Hemos podido observar no sin cierta desazón, que las chapuzas a las que nos ha acostumbrado el consistorio local, plasmadas principalmente en la vía pública, no son ni mucho menos de su exclusividad, porque hay empresas que nada tienen que ver con el quehacer político que más bien podría reclasificarse como ‘quedeshacer’, que hacen cada disparate que el mortal de a pie debe andar con cuidado para no ensuciarse los zapatos.
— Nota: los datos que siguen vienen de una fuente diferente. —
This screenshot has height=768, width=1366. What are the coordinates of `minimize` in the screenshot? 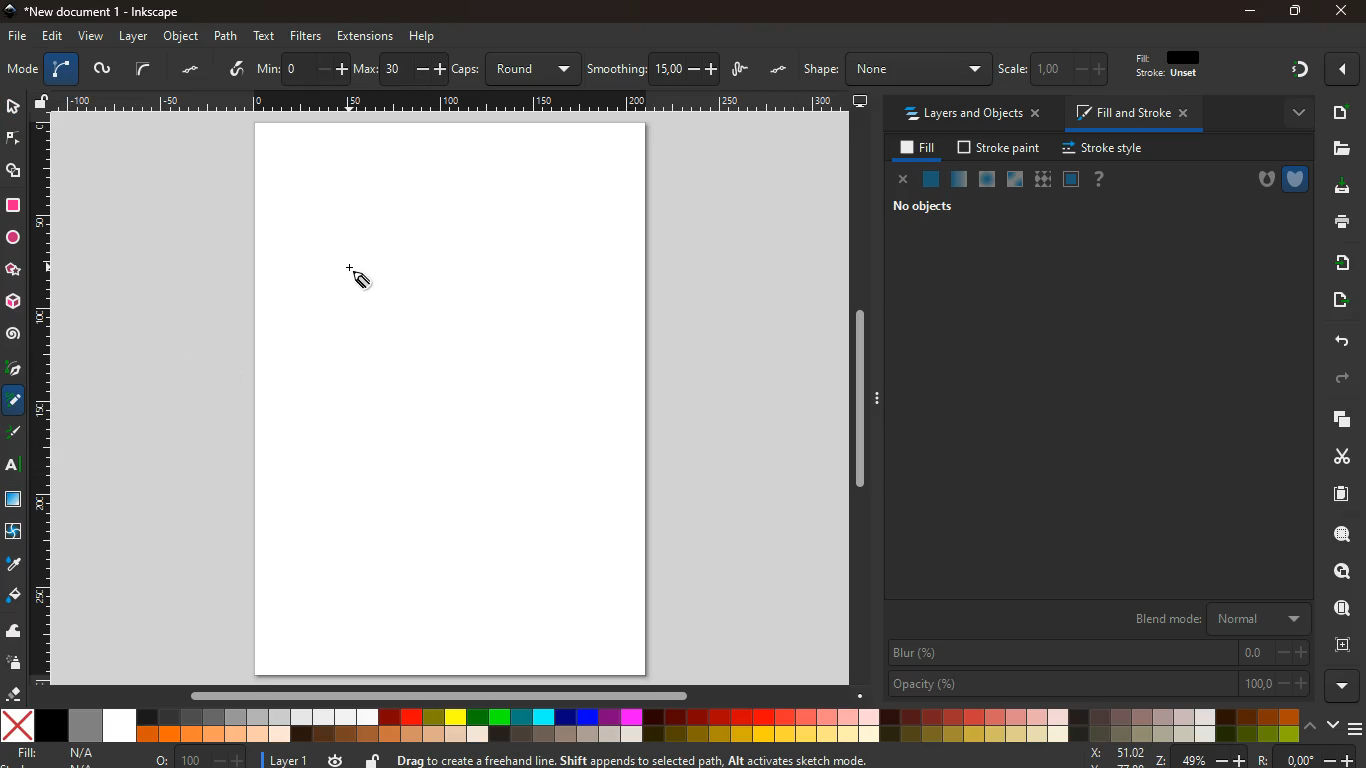 It's located at (1250, 12).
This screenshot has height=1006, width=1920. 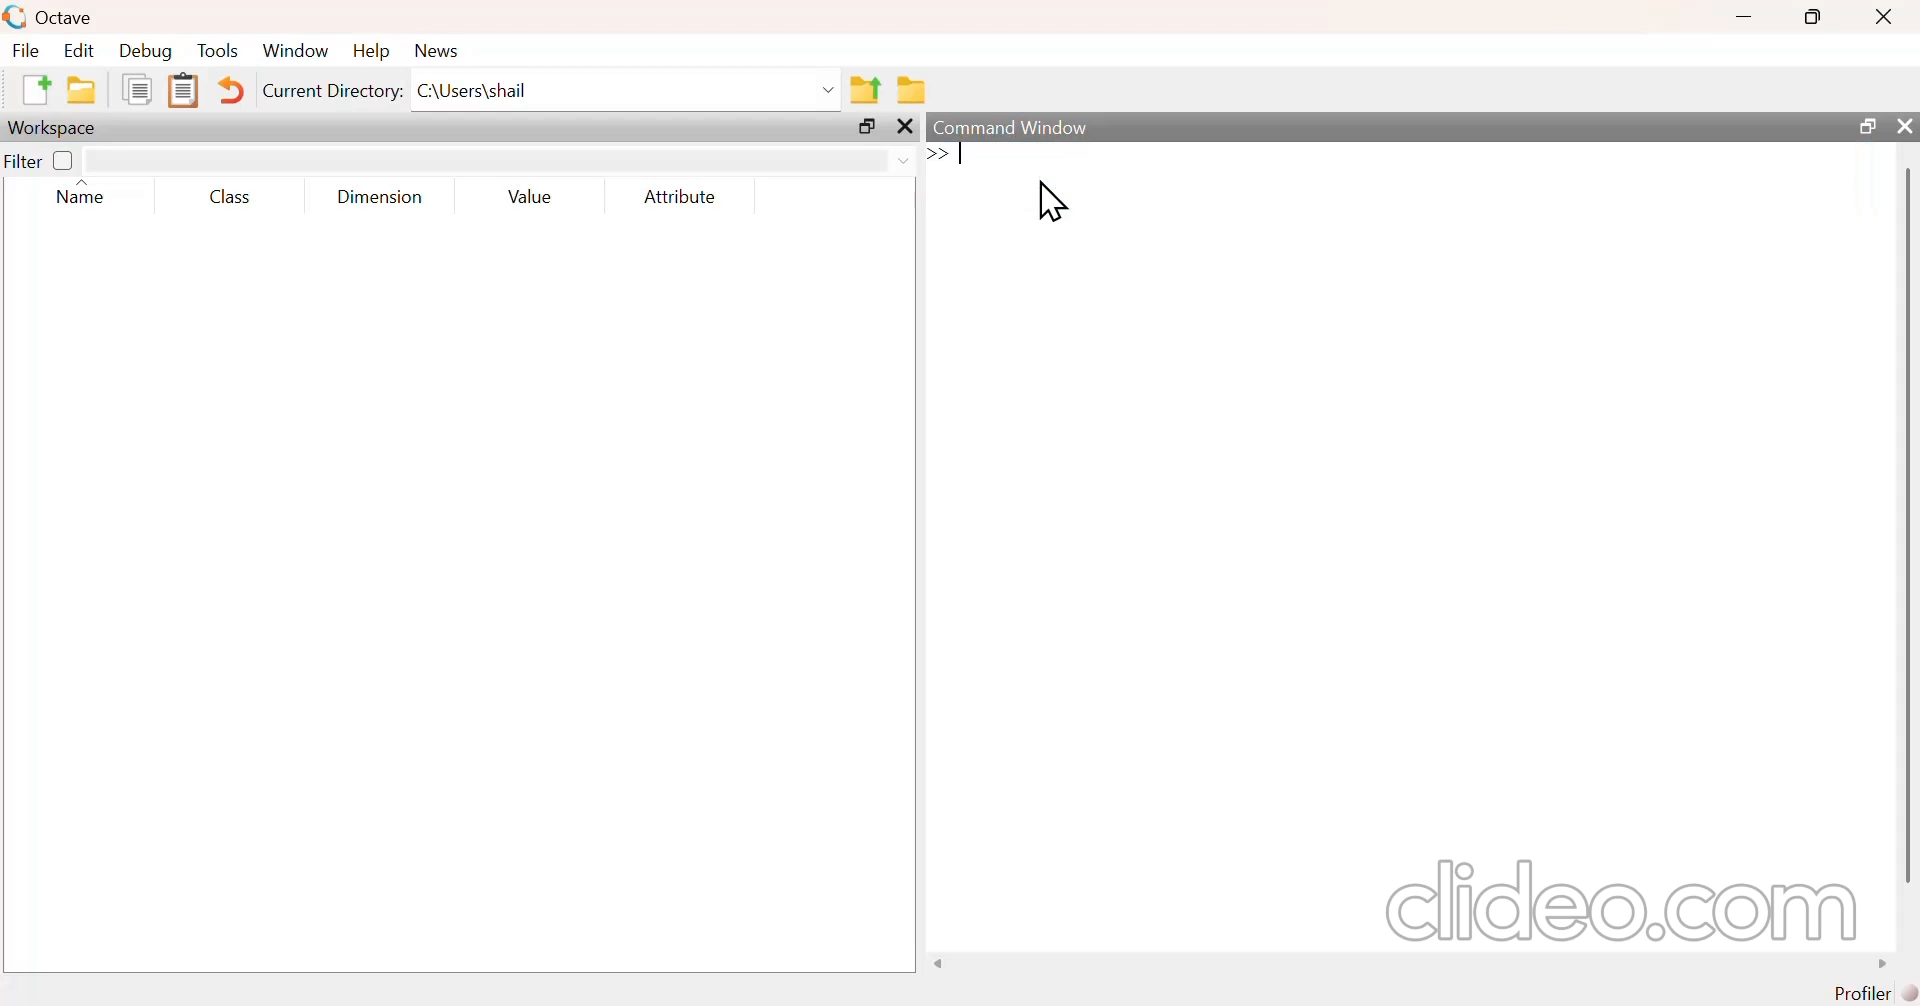 What do you see at coordinates (438, 51) in the screenshot?
I see `news` at bounding box center [438, 51].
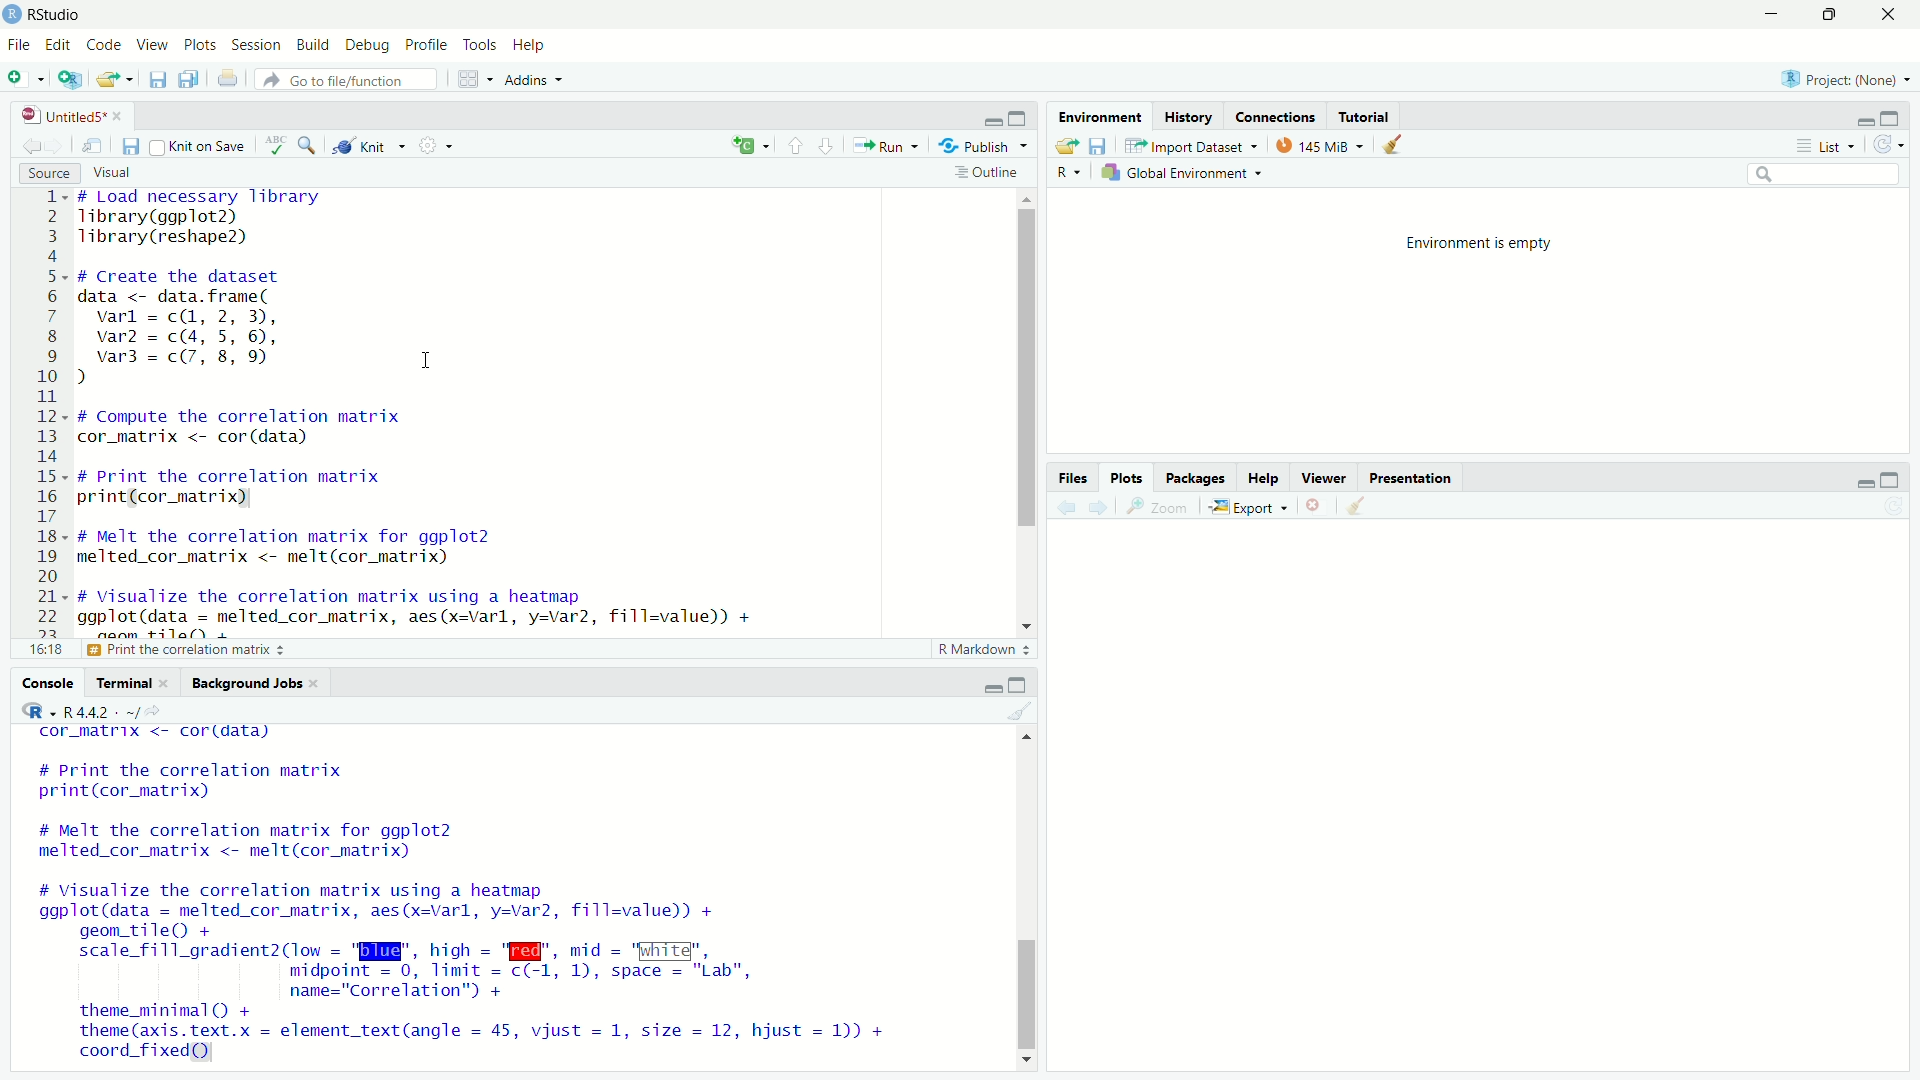 This screenshot has height=1080, width=1920. I want to click on save all open documents, so click(192, 78).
¿Un ejemplo? (Jamás a seguir)

En un barrio de Terrassa, no importa cuál porque estos son sectores que solo importan a través del verbo, un grupo de personas con un camión con cesta, comenzaron a reparar el alumbrado de los estacionamientos públicos que aunque poco, daban algo de luz entre las sombras nocturnas. Durante la primera noche, la luz era portentosa, tanto que algunos de los vecinos de los bloques que rodean la zona, llegaron a pensar que el sol se había negado a tirarse a los brazos de Morfeo, seguramente para disfrutar perennemente de las maravillas citadinas, pero no, pero no, era el resultado -provisional- de la cuadrilla y su camión.

Pero, como suele ocurrir con las cosas mal hechas, a partir de la segunda noche, la tercera, la cuarta, la quinta y la sexta, se hizo la penumbra más absoluta, no solamente en el sector “chapuceado”, sino en los cercanos y si alguien quiere ver algo más que no sea oscuridad en aquellos aparcamientos, deberá necesariamente esperar a que los primeros rayos del sol decidan pintar de brillantes colores a ese y otros puntos de nuestra abandonada ciudad (centro excluído, obviamente).

Ya hay competencia.

Así es la vida. Así son y así están las cosas.